Description: Middlepeak Siding (or Wharf) was located on the Cromford & High Peak Railway, on a spur at the foot of that line's Middleton Incline. It functioned both as a public goods facility (serving Middleton by Wirksworth) - with a coal yard and weighbridge out of shot to the right here - and as a private siding connecting the Hopton Wood Stone Company's Middlepeak (later Middle Peak) Quarry to the C&HPR.
This view is looking east with the slope of Middleton Incline visible through the trees to the left. The building in front of this is a workshop and the squat chimney at the near end is probably part of a forge. To the right there is a stable and beyond that a row of cottages. Most of the men assembled for the photograph, including those seated on the low-sided, dumb-buffered open wagon, are likely to be quarrymen, the two lines in the right foreground leading via the coal yard to a level crossing with the Wirksworth-Middleton Road, beyond which the quarry itself was entered. It is likely too that the buildings depicted were all associated with the quarry rather than the C&HPR.

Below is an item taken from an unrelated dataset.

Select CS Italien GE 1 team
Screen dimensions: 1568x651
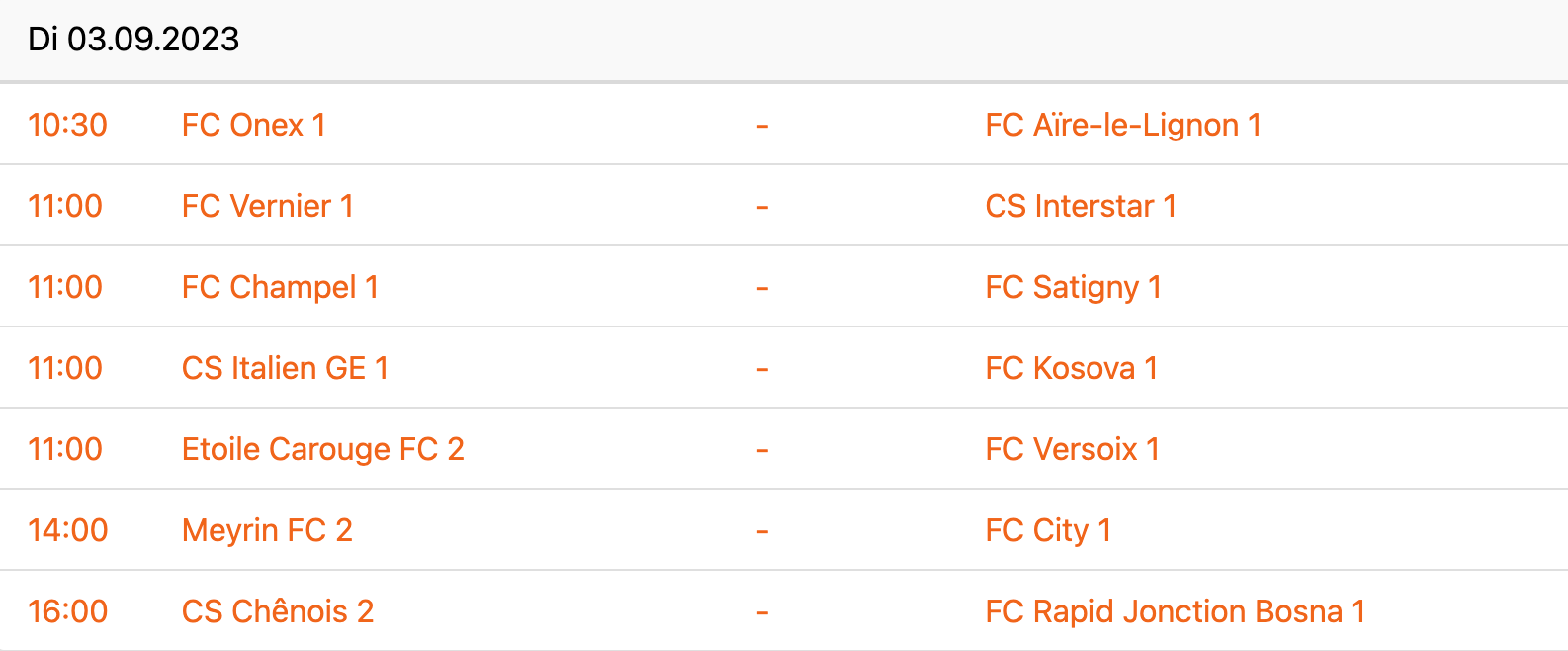pyautogui.click(x=285, y=368)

In subsequent years Middle Peak Quarry expanded to become the largest limestone quarry in Wirksworth and latterly rail access from the C&HPR was discontinued in favour of a rail link (and subsequently an overhead conveyor) at the southern end of the workings. This connected with the top end of the ex-Midland Railway Duffield-Wirksworth branch and continued in use until 1989. Middlepeak Wharf closed to public traffic in 1964 and the C&HPR itself followed suit in 1967. In 2011 the view seen here was still recognisable with the workshop building surviving in other usage.